What to know as the Minnesota firearms deer hunting season opens
(ABC 6 News) – It’s the weekend some wait all year for, the Minnesota firearm deer hunting season opener. This year, Governor Tim Walz’s opener is in Lanesboro at the Eagle Bluff Environmental Learning Center.
The center is a hub for creating experiences and teaching people all year round. This weekend, it’s a new type of experience as it hosts the Governor’s deer hunting opener.
“We were mostly excited. But how do we put our best foot forward? How do we involve the community to make this a successful one? And how do we figure out programming to make sure the deer hunting mentoring we’re offering is a successful one,” said Colleen Foehrenbacher, Executive Director, of the Eagle Bluff Environmental Learning Center.
More than 400 thousand hunters are expected to take part in the annual tradition for family and friends.
Sarah Stronmen, Commissioner of the Minnesota Department of Natural Resources explained why southeast Minnesota was chosen.
“A lot of people think about going up north for deer hunting, but the reality is, there is a very strong hunting tradition in southeast Minnesota. A very passionate deer-hunting community. A Very good habitat here.”
Foehrenbacher believes it’s a chance to teach everyone why some have a passion for hunting.
“Not everyone understands why people hunt and harvest. Primarily for me, that’s to get amazing food. And so I think it just allows awareness for students who are here that have maybe never thought about, ‘Maybe I can hunt one day, even though my family doesn’t do that.'”
While people have fun, there are some things to keep in mind including Chronic Wasting Disease (CWD.) A degenerative brain disease found in some animals. If you are hunting this weekend, you should know:
- Testing is required throughout opening weekend.
- Deer have to be registered before sampling.
- Testing has to be done within 24 hours of harvesting.
- A hunter looking to use a mail-in kit needs it in their hands by Saturday.
- Mail-in testing kits must be postmarked within 72 hours of harvest.
“It’s in order to get a robust sample so that we have a statistically valid result to help us understand where the disease is around the state. This is the weekend where most hunters are out participating. So it’s the easiest way for us to get as many samples as we need in the shortest amount of time,” added Stronmen.
Depending on where you’re hunting, there are staffed sampling stations. In some areas, you’ll only find self-service ones.
★ ★ ★ ★
[STUDY QUESTIONS]
A. Please return the passage of the deer hunting article between "While people have" and "hands by Saturday.", inclusive.
B. According to the deer hunting article, why is Chronic Wasting Disease testing required throughout opening weekend? Answer in one to three sentences.
The records after this point are separate material, unrelated to the deer hunting article.
★ ★ ★ ★
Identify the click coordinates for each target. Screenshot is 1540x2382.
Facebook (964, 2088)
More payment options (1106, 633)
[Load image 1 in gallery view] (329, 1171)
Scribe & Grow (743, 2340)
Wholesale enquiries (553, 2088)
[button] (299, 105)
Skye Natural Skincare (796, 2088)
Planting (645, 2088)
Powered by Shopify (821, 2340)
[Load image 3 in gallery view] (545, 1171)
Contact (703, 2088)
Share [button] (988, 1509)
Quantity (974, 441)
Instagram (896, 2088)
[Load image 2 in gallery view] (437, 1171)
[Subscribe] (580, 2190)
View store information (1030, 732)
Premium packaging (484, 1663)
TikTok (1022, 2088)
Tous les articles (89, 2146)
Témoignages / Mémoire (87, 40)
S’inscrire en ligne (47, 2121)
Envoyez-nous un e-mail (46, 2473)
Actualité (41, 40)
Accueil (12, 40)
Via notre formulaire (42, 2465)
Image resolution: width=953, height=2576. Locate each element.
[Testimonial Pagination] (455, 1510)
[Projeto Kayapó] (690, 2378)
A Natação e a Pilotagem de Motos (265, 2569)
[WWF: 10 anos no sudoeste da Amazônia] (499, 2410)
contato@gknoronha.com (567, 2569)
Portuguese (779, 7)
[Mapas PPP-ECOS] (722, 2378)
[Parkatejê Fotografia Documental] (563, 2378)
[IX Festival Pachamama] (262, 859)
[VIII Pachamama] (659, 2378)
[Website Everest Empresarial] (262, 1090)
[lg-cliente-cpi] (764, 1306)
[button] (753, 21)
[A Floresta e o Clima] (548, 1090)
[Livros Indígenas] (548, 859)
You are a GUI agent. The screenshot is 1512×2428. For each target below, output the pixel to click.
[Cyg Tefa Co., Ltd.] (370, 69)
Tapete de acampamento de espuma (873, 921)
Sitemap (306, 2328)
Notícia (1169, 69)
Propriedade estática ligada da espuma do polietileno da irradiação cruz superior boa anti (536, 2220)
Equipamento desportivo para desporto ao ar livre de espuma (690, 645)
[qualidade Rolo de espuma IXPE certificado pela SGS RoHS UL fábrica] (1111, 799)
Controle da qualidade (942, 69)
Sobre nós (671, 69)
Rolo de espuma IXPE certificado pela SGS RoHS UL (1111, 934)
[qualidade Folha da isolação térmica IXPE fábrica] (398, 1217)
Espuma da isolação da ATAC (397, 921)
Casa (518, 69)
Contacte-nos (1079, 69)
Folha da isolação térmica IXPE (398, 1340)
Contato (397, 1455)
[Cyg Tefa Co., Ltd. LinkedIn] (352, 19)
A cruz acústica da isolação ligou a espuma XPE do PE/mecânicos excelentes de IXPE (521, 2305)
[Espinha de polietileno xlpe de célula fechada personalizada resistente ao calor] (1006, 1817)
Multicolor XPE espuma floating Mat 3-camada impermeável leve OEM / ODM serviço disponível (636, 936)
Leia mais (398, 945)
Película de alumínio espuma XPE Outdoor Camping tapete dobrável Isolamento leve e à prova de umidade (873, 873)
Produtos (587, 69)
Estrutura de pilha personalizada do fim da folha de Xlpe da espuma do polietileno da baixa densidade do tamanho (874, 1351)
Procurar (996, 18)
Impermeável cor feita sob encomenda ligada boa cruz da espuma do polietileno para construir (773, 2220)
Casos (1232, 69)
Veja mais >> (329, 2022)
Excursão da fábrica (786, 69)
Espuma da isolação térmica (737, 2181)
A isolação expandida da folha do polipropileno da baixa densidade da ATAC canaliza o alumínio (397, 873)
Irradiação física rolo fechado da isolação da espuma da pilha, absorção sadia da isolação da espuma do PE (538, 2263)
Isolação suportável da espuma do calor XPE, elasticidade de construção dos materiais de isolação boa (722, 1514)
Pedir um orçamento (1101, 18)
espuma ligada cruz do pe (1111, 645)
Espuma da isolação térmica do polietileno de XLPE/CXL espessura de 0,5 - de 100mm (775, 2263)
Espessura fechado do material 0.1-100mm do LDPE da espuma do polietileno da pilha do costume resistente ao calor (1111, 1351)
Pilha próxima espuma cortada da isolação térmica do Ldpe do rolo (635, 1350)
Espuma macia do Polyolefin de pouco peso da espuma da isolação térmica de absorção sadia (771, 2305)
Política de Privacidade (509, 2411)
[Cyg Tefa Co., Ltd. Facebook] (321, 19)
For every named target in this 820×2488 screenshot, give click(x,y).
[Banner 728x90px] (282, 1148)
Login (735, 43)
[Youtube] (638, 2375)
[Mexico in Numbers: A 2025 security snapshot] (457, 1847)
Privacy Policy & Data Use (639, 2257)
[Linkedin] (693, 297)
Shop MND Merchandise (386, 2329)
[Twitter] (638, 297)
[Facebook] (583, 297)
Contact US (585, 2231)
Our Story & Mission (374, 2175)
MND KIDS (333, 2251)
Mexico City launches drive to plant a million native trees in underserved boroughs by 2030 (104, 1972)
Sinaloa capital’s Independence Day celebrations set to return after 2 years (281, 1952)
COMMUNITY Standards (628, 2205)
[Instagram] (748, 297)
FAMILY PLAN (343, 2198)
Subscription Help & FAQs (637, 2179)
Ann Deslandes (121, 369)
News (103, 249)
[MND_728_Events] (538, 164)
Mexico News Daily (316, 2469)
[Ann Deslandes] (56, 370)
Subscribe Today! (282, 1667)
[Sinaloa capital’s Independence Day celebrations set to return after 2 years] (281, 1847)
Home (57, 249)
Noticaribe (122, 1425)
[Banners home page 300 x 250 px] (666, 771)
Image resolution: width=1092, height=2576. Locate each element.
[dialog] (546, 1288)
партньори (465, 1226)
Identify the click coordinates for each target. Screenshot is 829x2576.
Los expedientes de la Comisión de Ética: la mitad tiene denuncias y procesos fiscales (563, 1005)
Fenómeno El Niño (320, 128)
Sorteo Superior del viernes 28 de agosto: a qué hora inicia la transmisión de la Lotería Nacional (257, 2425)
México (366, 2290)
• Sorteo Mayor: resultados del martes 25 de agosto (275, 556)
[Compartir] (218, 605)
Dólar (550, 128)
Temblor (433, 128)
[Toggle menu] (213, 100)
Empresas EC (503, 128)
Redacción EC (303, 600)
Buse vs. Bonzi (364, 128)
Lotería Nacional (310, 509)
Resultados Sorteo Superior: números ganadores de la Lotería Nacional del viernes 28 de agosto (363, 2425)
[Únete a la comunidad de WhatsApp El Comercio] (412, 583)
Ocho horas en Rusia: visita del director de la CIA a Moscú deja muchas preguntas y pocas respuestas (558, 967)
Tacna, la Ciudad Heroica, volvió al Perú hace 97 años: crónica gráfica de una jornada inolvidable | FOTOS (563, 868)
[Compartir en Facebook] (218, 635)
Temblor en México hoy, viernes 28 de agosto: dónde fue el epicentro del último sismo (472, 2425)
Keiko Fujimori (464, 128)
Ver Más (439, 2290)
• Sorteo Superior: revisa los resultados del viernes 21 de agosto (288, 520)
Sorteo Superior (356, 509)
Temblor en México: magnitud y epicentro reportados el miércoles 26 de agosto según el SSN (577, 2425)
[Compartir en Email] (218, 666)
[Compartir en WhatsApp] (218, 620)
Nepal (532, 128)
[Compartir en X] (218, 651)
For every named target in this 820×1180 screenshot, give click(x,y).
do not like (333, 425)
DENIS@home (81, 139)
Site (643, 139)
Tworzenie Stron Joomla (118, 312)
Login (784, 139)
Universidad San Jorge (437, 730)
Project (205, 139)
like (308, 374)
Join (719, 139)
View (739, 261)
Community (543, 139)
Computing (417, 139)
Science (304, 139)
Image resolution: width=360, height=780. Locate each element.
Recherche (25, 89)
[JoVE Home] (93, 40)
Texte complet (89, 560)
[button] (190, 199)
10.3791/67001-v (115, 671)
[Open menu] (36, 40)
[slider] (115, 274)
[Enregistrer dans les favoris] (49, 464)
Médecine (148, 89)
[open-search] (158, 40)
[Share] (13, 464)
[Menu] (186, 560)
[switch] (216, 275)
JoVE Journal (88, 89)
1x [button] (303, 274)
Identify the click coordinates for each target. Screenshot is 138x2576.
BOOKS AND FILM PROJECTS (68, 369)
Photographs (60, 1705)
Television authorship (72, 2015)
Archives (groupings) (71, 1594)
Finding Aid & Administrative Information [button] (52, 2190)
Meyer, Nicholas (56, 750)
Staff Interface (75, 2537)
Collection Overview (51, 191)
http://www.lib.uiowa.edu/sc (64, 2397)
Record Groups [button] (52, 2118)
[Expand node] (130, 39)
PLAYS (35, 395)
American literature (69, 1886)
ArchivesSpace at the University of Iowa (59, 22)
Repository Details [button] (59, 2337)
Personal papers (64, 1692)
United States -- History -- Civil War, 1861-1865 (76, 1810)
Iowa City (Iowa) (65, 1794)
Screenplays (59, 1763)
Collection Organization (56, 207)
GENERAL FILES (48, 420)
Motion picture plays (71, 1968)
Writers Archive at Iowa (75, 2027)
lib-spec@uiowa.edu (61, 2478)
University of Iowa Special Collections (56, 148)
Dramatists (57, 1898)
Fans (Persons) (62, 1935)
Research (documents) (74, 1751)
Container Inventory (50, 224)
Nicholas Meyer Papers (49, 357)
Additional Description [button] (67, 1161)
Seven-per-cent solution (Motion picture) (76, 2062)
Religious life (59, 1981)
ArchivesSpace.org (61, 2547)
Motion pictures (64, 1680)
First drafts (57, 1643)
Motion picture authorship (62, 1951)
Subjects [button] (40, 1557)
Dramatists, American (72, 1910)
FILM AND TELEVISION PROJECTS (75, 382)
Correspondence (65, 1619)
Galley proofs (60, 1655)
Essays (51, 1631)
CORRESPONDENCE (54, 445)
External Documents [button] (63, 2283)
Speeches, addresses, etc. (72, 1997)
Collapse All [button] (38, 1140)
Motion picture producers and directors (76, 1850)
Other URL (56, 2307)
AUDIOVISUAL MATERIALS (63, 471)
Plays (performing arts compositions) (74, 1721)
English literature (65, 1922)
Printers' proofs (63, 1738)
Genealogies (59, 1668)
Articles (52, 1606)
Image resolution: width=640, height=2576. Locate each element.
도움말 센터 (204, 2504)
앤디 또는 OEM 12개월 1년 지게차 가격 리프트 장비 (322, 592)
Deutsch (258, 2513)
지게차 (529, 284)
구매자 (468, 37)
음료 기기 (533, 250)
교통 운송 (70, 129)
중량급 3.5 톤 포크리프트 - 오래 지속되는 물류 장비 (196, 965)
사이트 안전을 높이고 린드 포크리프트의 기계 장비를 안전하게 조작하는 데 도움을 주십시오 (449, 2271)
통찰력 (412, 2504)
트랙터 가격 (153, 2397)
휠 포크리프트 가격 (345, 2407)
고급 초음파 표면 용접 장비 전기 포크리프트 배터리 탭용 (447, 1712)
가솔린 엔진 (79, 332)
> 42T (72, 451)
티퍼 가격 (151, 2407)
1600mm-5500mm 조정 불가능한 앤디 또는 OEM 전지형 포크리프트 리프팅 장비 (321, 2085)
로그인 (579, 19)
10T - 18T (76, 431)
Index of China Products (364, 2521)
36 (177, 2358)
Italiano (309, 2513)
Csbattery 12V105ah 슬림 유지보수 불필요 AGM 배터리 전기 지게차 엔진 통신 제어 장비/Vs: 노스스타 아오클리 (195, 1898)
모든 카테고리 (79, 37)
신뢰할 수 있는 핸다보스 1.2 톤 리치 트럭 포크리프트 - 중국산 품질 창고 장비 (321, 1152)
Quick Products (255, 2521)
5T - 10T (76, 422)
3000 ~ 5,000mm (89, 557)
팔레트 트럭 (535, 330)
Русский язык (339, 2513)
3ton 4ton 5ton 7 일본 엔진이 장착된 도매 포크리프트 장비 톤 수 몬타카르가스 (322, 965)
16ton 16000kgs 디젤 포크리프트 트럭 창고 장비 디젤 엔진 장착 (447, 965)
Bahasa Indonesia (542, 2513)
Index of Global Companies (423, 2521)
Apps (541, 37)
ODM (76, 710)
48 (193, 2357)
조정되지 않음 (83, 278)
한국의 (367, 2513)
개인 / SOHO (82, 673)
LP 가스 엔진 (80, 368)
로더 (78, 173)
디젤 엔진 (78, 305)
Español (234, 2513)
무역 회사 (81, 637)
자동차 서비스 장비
★ ★ ★ ★
[TASK-BY-TASK RESULTS]
A.
While people have fun, there are some things to keep in mind including Chronic Wasting Disease (CWD.) A degenerative brain disease found in some animals. If you are hunting this weekend, you should know:
- Testing is required throughout opening weekend.
- Deer have to be registered before sampling.
- Testing has to be done within 24 hours of harvesting.
- A hunter looking to use a mail-in kit needs it in their hands by Saturday.

B. Testing is required to collect a robust sample that gives a statistically valid picture of where the disease is around the state. Opening weekend is when most hunters are out, so it is the easiest way to gather as many samples as needed in the shortest time.